# [Required task]
In the post below, rewrite the paragraph that begins "I'm writing a text processing program" as a brief bulleted list that keeps its main facts.

Python help for a C++ programmer

mlimber

1/16/2008 2:23:00 PM

I'm writing a text processing program to process some survey results.
I'm familiar with C++ and could write it in that, but I thought I'd
try out Python. I've got a handle on the file I/O and regular
expression processing, but I'm wondering about building my array of
classes (I'd probably use a struct in C++ since there are no methods,
just data).

I want something like (C++ code):

struct Response
{
std::string name;
int age;
int iData[ 10 ];
std::string sData;
};

// Prototype
void Process( const std::vector<Response>& );

int main()
{
std::vector<Response> responses;

while( /* not end of file */ )
{
Response r;

// Fill struct from file
r.name = /* get the data from the file */;
r.age = /* ... */;
r.iData[0] = /* ... */;
// ...
r.sData = /* ... */;
responses.push_back( r );
}

// Do some processing on the responses
Process( responses );
}

What is the preferred way to do this sort of thing in Python?

# [Information supplied]
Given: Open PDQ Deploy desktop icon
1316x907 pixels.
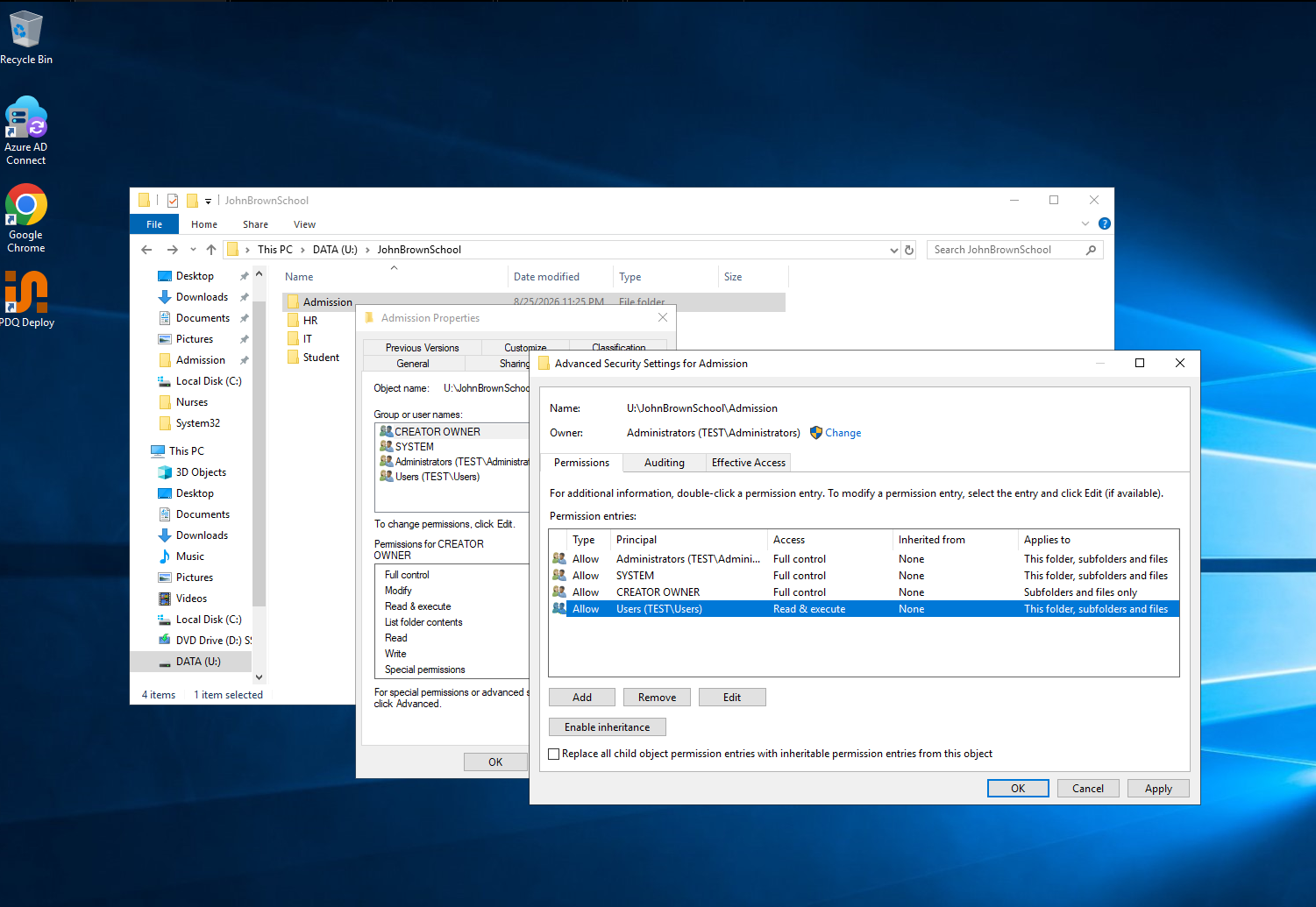Looking at the screenshot, I should (x=26, y=299).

# [Solution]
- Writing a text processing program to handle some survey results.
- Familiar with C++ and could write it in that, but chose to try Python.
- Already has a handle on the file I/O and regular expression processing.
- Unsure how to build the array of classes; in C++ would probably use a struct, since there is only data and no methods.